Bibliographic Information:
Appears in
Computational Complexity,
vol. 4 (1994), pp. 158-174.
First appeared in
Proceedings of the 7th
Annual IEEE Conference on Structure in Complexity Theory,
1992, pp. 338-346.
Abstract
We study random-self-reductions from a structural
complexity-theoretic point of view. Specifically, we
look at relationships between adaptive and nonadaptive
random-self-reductions. We also look at what happens to
random-self-reductions if we restrict the number of queries they are
allowed to make. We show the following results:
- There exist sets that are adaptively random-self-reducible but
not nonadaptively random-self-reducible.

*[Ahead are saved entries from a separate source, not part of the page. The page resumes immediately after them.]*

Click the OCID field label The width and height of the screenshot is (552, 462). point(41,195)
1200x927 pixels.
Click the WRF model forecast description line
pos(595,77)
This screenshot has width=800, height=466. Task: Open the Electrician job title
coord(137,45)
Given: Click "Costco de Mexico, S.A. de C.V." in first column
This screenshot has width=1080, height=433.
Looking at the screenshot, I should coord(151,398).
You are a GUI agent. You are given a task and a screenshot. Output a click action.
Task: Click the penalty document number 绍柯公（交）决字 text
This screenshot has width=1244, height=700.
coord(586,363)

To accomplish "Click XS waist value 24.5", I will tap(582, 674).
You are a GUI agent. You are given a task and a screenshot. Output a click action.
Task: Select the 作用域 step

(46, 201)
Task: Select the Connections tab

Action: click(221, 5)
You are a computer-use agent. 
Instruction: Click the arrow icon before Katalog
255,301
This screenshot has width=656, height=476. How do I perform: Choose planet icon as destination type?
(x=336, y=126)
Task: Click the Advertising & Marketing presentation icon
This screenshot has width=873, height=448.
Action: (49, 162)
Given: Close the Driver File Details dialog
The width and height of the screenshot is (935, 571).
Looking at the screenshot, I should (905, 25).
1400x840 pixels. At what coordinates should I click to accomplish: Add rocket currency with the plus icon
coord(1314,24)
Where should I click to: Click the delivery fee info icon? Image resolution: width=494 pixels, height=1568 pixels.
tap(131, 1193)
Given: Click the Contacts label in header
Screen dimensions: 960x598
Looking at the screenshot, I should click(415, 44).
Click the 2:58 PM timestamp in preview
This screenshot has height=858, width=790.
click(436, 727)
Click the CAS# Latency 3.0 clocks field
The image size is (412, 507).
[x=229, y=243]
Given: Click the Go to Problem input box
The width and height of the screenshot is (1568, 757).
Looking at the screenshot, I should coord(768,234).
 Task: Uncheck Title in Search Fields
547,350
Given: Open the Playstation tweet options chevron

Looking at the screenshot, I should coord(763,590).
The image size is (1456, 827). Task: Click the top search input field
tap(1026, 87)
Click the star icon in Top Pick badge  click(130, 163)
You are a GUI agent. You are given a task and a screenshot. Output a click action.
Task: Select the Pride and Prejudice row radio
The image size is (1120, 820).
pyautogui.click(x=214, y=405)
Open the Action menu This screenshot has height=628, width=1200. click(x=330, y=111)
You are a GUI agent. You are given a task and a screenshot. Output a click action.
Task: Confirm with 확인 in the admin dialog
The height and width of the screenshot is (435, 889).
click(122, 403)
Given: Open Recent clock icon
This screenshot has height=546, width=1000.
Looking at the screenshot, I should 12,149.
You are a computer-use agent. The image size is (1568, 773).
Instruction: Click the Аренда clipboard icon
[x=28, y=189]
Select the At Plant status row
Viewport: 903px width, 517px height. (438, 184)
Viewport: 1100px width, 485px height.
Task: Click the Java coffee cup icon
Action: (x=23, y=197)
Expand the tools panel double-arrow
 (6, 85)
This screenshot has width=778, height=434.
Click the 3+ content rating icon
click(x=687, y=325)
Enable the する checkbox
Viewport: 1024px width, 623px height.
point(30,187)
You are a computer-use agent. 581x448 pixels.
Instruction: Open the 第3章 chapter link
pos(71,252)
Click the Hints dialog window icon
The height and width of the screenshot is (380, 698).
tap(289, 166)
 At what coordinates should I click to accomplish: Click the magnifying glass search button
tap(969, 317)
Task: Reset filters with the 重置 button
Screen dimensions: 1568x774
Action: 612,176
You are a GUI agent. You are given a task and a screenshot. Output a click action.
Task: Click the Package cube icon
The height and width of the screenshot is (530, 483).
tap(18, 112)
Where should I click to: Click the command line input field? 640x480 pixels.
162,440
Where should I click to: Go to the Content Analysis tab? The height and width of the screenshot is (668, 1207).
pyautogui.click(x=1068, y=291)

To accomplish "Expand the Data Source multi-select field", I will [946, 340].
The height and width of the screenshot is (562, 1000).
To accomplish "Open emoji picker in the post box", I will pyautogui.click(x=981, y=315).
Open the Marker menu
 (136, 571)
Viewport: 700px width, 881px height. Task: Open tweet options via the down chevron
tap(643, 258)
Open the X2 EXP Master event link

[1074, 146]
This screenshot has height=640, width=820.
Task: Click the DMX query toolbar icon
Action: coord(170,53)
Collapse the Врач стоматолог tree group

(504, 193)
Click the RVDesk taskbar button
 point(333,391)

Under plausible
assumptions, there exist such sets in $\NP.$
- There exists a function that has a nonadaptive
$(k(n)+1)$-random-self-reduction but does not have an adaptive
$k(n)$-random-self-reduction.
- For {\em any} countable class of functions $\cal C$ and {\em
any} unbounded function $k(n)$, there exists a function that is
nonadaptively $k(n)$-uniformly-random-self-reducible but is not in
${\cal C}/poly$. This should be contrasted with Feigenbaum, Kannan,
and Nisan's theorem that all nonadaptively 2-uniformly-random
self-reducible sets are in $\NP/poly$.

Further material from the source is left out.